This means a partial reversal of PPP-style modernisation of airports that Patel championed in his previous term as aviation minister, when he went aggressively to rope in private players in airport development as well as in airlines.
This is being seen as a move to add muscle to the state-owned Airports Authority of India (AAI), though it will deprive the private sector from participating in modernisation and development of non-metro airports. AAI is currently developing two major airports of Kolkata and Chennai and 35 non-metro airports.
The previous government wanted to privatise the Kolkata and Chennai airports, along with the Delhi and Mumbai airports, but backed off on strong opposition from its Left allies. The countrys passenger traffic is projected to touch 54.78 million this year and go up to 85.30 million by 2016-17, requiring massive investments in airport development.
Patel also said the government would consider an initial public offer (IPO) for the state-owned carrier Air India in the near future, while he cautioned private airlines against reckless expansion and financial misadventure. The share sale would bring in much-needed equity to the loss-making company and make it more accountable, Patel said.
About the IPO plans of the National Aviation Company of India Ltd (Nacil), which owns the Air India brand and is supposed to have suffered losses of Rs 4,000 crore in 2008-09, Patel said much will depend upon the state of equity markets. Even though Nacil has suffered record losses for the past three years, merchant bankers said the pubic issue can still succeed.

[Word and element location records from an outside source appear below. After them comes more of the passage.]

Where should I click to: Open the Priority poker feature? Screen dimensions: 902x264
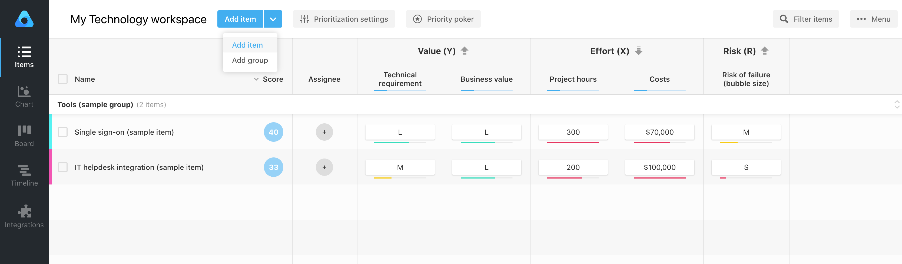(443, 19)
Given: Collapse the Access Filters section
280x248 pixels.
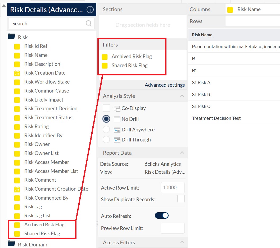Looking at the screenshot, I should point(182,242).
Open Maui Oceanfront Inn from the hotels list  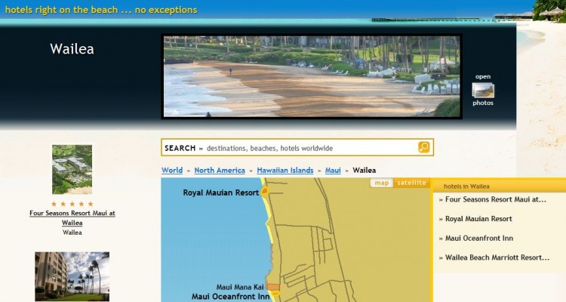pyautogui.click(x=479, y=239)
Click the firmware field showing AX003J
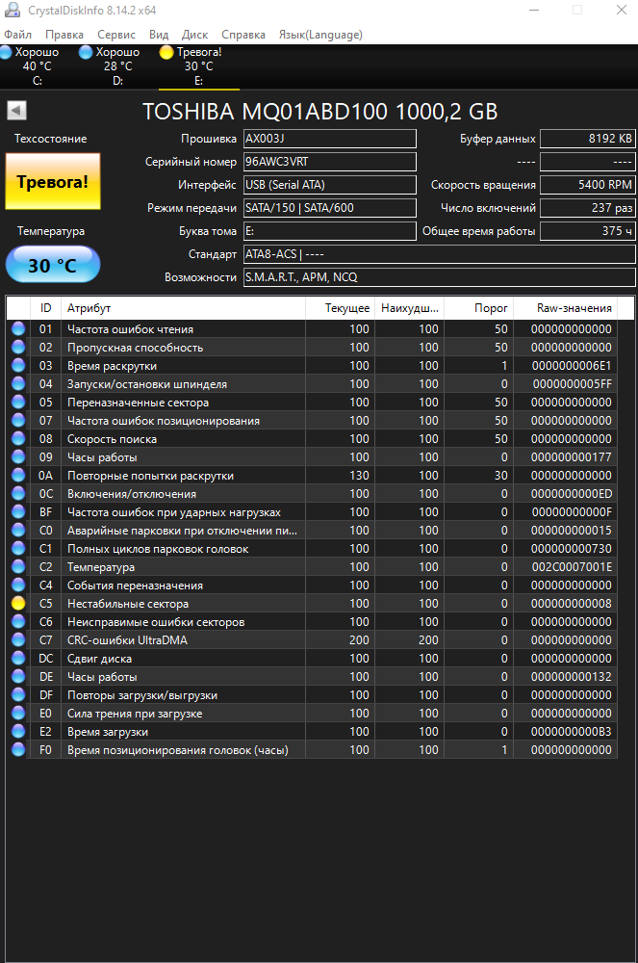 tap(328, 139)

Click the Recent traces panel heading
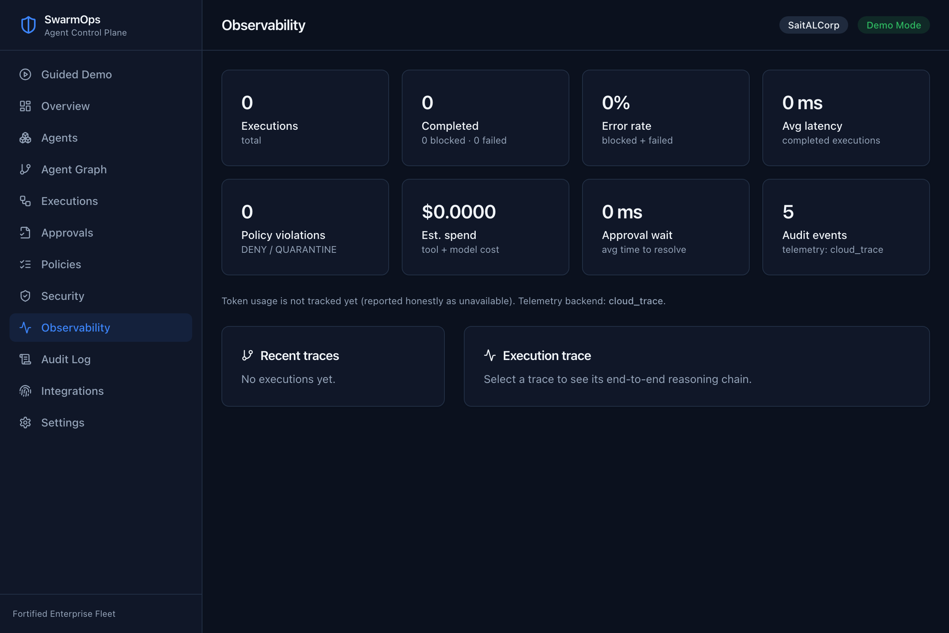(299, 356)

The Sebi rules mandate that a company going for an IPO should have a track record of distributable profits for three out of preceding five years, besides four other key conditions. However, an exception is allowed to a company not satisfying any or all of the five conditions. Such a company would have to go through a mandatory book building issue, wherein qualified institutional investors (QIPs) need to subscribe a minimum of 50% stake being offered for sale, said SMC Capitals equities head Jagannadham Thunuguntla.
Nacil, which was carved out after merging Air India and Indian Airlines more than two years ago, is in desperate need of funds. It is also struggling to integrate the two companies that have employee strength of nearly 33,000. The aviation ministry has asked the government for an equity infusion of Rs 1,231 crore and a soft loan worth Rs 2,750 crore for the troubled carrier. Sources said the finance ministry is apprehensive of granting a soft loan to NACIL, which at present has a paid-up capital of Rs 1,450 crore and an authorised capital of Rs 1,500 crore.
We will try to get AI the money from the government that has been promised, but I cant speak on behalf of the finance ministry and neither can I comment on the (impending) Budget, Patel said.
While advising the private airlines to hunker down, the minister said Air India will carry out its largest fleet acquisition plan. Air India has placed orders for 111 new planes worth over Rs 45,000 crore.
Patel said he would be happy to associate with the national carrier for another five years, adding that time and history would tell whether the merger of Air India and Indian Airliens was a right decision. These are testing times and everybody will have to rise to the occasion, he said.